Just two days before Le Petit Theatre in the French Quarter of New Orleans shuttered its doors in the face of the Omicron surge, the historic theatre was filled with 35 or so hearty souls braving exposure to the new variant to memorialize James H. O’Quinn, American Theatre’s founding editor, who had died on Oct. 11, 2021. Friends, lovers, collaborators, and co-workers (some in overlapping categories) traveled from Massachusetts, Washington state, and New York City to eulogize an icon some suggested was now creatively conspiring with departed Louisiana theatre greats John O’Neal, Adella Gautier and Carol Sutton.

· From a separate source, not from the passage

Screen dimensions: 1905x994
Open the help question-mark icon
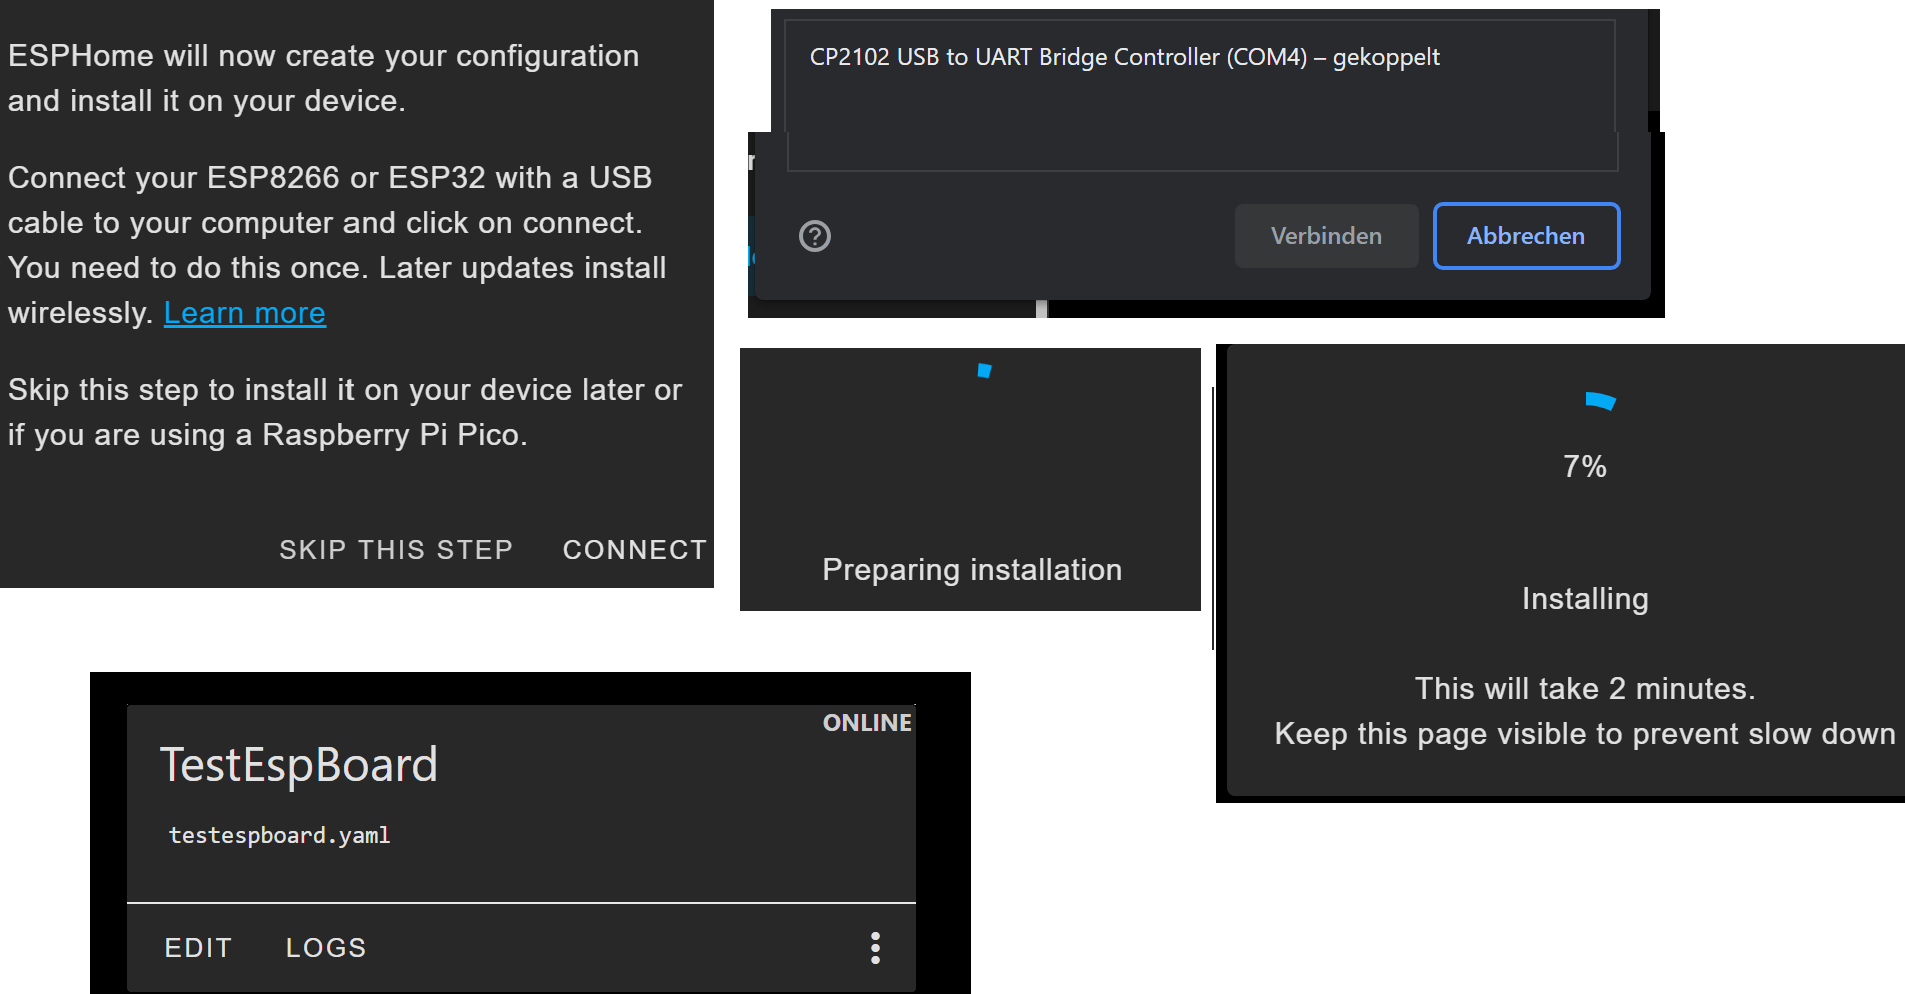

O’Quinn’s death came after a brutal year of heart attack, stroke, and complications, which landed him in multiple ICU hospital beds on crowded wards where Richard Fumosa, his partner of 40 years and husband of almost seven, told the gathering they’d found among the drained and exhausted staff “no heroes.” Bills were high, money tight, and Fumosa was struggling himself with injuries from a fall after Hurricane Ida and a botched rotator cuff surgery. Even for a man who’d successfully navigated a tempestuous publishing career, working for a time as Harold Bloom’s editorial assistant and editing Samantha Power’s A Problem From Hell (which he quipped was hell), Fumosa was tested to the limits of his capacity.
So when he walked their dog across the 100-year-old stage at Le Petit to distract himself from his solitary task of welcoming mourners and offering prodigious public thanks to the angels who’d arranged rides to the hospital, meals, dog-walking assistance, and ultimately a GoFundMe, it was both completely charming and deeply felt.